If the sample has no Fracture peak, then a pop-up box will appear stating Peak Not Found. Click on OK to continue. The three force peaks are found in REVERSE order (see graph above) so that a missing fracture peak will still produce the correct values for other results. If the force peaks appear towards the end of the graph, failure to notice this is most likely to cause all TPA values to be incorrectly calculated. In this case, try selecting a larger Force Threshold in your Graph Preferences.
After the peaks of the curve are detected the macro then instructs the cursor to search forwards and drop 6 anchors, in order, onto the curve (as shown above).
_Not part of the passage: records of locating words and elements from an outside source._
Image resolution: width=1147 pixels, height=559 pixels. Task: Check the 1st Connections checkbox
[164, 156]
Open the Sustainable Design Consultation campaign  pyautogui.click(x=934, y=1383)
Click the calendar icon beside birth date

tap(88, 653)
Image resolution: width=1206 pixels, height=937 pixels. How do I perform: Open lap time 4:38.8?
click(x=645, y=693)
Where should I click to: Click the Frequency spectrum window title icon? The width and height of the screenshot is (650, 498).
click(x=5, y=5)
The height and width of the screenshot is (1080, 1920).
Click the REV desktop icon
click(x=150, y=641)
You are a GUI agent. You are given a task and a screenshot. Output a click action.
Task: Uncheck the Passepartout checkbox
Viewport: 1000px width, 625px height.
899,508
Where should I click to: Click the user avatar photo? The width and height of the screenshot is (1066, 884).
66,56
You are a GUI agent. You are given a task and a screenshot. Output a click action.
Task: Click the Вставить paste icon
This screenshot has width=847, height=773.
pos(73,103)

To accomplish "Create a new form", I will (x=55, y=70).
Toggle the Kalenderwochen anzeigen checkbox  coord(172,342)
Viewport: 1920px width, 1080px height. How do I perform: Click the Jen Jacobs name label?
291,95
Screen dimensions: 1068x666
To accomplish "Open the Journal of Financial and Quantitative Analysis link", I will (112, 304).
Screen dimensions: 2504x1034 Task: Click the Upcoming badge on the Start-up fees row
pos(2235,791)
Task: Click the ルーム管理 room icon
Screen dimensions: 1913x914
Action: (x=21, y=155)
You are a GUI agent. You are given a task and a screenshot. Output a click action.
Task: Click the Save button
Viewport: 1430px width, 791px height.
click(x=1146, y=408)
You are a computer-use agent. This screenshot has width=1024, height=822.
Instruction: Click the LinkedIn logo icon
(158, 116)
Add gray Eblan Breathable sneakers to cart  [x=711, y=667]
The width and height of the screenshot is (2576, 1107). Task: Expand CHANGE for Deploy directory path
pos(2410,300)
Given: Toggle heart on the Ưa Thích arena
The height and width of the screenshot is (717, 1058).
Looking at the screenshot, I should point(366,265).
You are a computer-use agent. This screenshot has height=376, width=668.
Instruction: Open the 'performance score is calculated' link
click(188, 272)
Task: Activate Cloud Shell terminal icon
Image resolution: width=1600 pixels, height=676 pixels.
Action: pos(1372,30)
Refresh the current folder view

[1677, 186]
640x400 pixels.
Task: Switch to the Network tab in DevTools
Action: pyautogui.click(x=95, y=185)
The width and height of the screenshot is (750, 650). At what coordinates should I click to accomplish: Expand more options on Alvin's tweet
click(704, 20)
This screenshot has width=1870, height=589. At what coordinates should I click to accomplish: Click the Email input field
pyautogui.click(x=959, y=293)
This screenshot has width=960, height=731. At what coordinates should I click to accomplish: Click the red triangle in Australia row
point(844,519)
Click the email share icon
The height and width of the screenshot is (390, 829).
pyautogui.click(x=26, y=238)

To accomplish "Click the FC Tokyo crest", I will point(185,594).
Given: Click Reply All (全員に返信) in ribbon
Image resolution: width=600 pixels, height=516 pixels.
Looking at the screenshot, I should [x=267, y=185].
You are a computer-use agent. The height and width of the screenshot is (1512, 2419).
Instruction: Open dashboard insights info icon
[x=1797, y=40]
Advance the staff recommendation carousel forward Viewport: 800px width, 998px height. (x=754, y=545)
If the message, e.g. 'Unable to place cursor at specified position' is displayed, then it is likely that the Distance Threshold is too high. Again failure to notice this is most likely to cause most of the TPA values to be incorrectly calculated. In this case try selecting a lower Distance Threshold in your Graph Preferences.
If the sample has no adhesiveness properties at all, the force might not return to zero between the two compression strokes. If this is the case, then the anchors will not be positioned correctly. To correct this problem, you might need to adjust the Go To Force value in the macro from 0.0 to something greater than the Texture Analyser trigger force. The Adhesiveness result will then show a positive value, which should be ignored.
TPA.RSL: this is the results file that has formulae programmed in to calculate the TPA data from the measurements. Unless this particular results spreadsheet is open when the TPA Macro is run, the TPA parameters will not be calculated in the spreadsheet columns as expected.